PfHP Contiguous Memory Access is Important

Section 3.3 Contiguous Memory Access is Important

Unit 3.3.1

Homework 3.3.1

One would think that once one introduces blocking, the higher performance observed for small matrix sizes will be maintained as the problem size increases. This is not what you observed: there is still a steady decrease in performance. To investigate what is going on, copy the driver routine in driver.c into driver_ldim.c and in that new file change the line

ldA = ldB = ldC = size;

ldA = ldB = ldC = last

This sets the leading dimension of matrices \(A\text{,}\) \(B \text{,}\) and \(C \) to the largest problem size to be tested, for all experiments. Collect performance data by executing

make Five_Loops_ldim

in that directory. The resulting performance can be viewed with Live Script Assignments/Week3/C/data/Plot_Five_Loops.mlx.

What is going on here? Modern architectures like the Haswell processor have a feature called "hardware prefetching" that speculatively preloads data into caches based on observed access patterns so that this loading is hopefully overlapped with computation. Processors also organize memory in terms of pages, for reasons that go beyond the scope of this course. For our purposes, a page is a contiguous block of memory of 4 Kbytes (4096 bytes or 512 doubles). Prefetching only occurs within a page. Since the leading dimension is now large, when the computation moves from column to column in a matrix data is not prefetched. You may want to learn more on memory pages by visiting https://en.wikipedia.org/wiki/Page_(computer_memory) on Wikipedia.

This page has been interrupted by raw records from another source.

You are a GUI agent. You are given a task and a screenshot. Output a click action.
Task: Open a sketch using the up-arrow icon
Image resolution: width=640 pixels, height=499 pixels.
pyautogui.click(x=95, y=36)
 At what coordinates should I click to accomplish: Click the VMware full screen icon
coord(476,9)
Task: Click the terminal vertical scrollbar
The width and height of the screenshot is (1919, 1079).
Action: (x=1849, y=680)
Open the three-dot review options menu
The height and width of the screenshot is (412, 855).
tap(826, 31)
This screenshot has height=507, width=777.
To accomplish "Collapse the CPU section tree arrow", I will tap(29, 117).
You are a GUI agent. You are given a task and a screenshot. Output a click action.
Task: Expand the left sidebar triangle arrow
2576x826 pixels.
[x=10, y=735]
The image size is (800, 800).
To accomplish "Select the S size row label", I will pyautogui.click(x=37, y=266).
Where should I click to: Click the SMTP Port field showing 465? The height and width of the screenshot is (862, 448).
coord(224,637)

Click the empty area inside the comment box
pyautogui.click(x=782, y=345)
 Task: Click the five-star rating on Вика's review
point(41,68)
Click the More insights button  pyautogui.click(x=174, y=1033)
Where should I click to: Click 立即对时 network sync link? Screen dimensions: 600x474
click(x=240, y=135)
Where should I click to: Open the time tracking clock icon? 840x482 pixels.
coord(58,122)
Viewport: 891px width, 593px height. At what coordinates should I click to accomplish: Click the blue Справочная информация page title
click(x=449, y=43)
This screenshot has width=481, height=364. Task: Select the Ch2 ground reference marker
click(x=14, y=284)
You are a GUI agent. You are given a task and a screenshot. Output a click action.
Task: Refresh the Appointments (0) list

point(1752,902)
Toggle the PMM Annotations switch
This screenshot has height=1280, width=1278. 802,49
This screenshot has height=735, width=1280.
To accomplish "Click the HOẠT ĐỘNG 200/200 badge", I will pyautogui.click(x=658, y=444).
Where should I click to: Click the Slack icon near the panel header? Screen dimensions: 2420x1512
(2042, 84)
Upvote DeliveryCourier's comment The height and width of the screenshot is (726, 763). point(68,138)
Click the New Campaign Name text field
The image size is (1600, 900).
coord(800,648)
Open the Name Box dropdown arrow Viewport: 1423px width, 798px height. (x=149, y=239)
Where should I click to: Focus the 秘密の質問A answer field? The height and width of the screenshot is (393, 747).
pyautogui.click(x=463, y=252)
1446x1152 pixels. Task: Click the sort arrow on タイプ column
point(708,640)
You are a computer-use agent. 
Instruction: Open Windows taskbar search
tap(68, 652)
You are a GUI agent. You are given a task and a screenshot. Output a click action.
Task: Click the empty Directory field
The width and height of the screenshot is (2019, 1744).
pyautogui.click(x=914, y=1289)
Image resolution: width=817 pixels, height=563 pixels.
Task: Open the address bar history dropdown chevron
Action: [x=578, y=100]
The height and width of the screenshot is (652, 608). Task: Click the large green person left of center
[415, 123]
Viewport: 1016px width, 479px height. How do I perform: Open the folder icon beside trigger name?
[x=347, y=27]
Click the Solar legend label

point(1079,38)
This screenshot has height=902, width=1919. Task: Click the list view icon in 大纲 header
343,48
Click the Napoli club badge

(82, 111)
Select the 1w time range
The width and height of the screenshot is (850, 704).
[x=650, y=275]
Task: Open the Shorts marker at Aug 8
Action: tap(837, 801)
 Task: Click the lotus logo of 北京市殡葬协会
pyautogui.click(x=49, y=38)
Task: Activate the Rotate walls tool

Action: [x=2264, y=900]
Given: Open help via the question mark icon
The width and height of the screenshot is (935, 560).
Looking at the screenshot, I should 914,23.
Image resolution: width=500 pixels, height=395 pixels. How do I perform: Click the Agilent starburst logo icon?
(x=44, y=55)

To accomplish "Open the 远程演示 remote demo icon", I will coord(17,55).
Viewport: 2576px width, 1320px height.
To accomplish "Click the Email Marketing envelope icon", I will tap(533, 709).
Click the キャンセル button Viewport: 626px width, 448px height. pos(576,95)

The bottom line: early in the course we discussed that marching contiguously through memory is a good thing. While we claim that we block for the caches, in practice the data is not contiguous and hence we can't really control how the data is brought into caches and where it exists at a particular time in the computation.

Unit 3.3.2

Homework 3.3.2

In the setting of the five loops, the microkernel updates \(C := A B + C \) where \(C \) is \(m_R \times n_R \text{,}\) \(A \) is \(m_R \times k_C \text{,}\) and \(B\) is \(k_C \times n_R \text{.}\) How many matrix elements of \(C \) have to be brought into registers to perform this computation? How many flops are performed with these elements? How many flops are performed with each element of \(C \text{?}\) We seem to have settled on a \(m_R \times n_R = 12 \times 4 \) microtile. Let's use \(k_C = 128 \text{.}\) What is the ratio for these parameters?

The next step towards optimizing the microkernel recognizes that computing with contiguous data (accessing data with a "stride one" access pattern) improves performance. The fact that the \(m_R \times n_R \) microtile of \(C\) is not in contiguous memory is not particularly important. The cost of bringing it into the vector registers from some layer in the memory is mostly inconsequential because a lot of computation is performed before it is written back out. It is the repeated accessing of the elements of \(A \) and \(B \) that can benefit from stride one access.

Figure 3.3.3 Blocking for multiple levels of cache, with packing.

void PackMicroPanelA_MRxKC( int m, int k, double *A, int ldA, double *Atilde )
/* Pack a micro-panel of A into buffer pointed to by Atilde. 
   This is an unoptimized implementation for general MR and KC. */
{
  /* March through A in column-major order, packing into Atilde as we go. */

  if ( m == MR )   /* Full row size micro-panel.*/
    for ( int p=0; p<k; p++ ) 
      for ( int i=0; i<MR; i++ )
	*Atilde++ = alpha( i, p );
  else /* Not a full row size micro-panel.  We pad with zeroes. */
    for ( int p=0; p<k; p++ ) {
      for ( int i=0; i<m; i++ )
	*Atilde++ = alpha( i, p );
      for ( int i=m; i<MR; i++ )
	*Atilde++ = 0.0;
    }
}

void PackBlockA_MCxKC( int m, int k, double *A, int ldA, double *Atilde )
/* Pack a MC x KC block of A.  MC is assumed to be a multiple of MR.  The block is 
   packed into Atilde a micro-panel at a time. If necessary, the last micro-panel 
   is padded with rows of zeroes. */
{
  for ( int i=0; i<)m; i+= MR ){
    int ib = min( MR, m-i );
    PackMicroPanelA_MRxKC( ib, k, &alpha( i, 0 ), ldA, Atilde );
    Atilde += ib * k;
  }
}

Figure 3.3.4 A reference implementation of routines for packing \(A_{i,p}\text{.}\)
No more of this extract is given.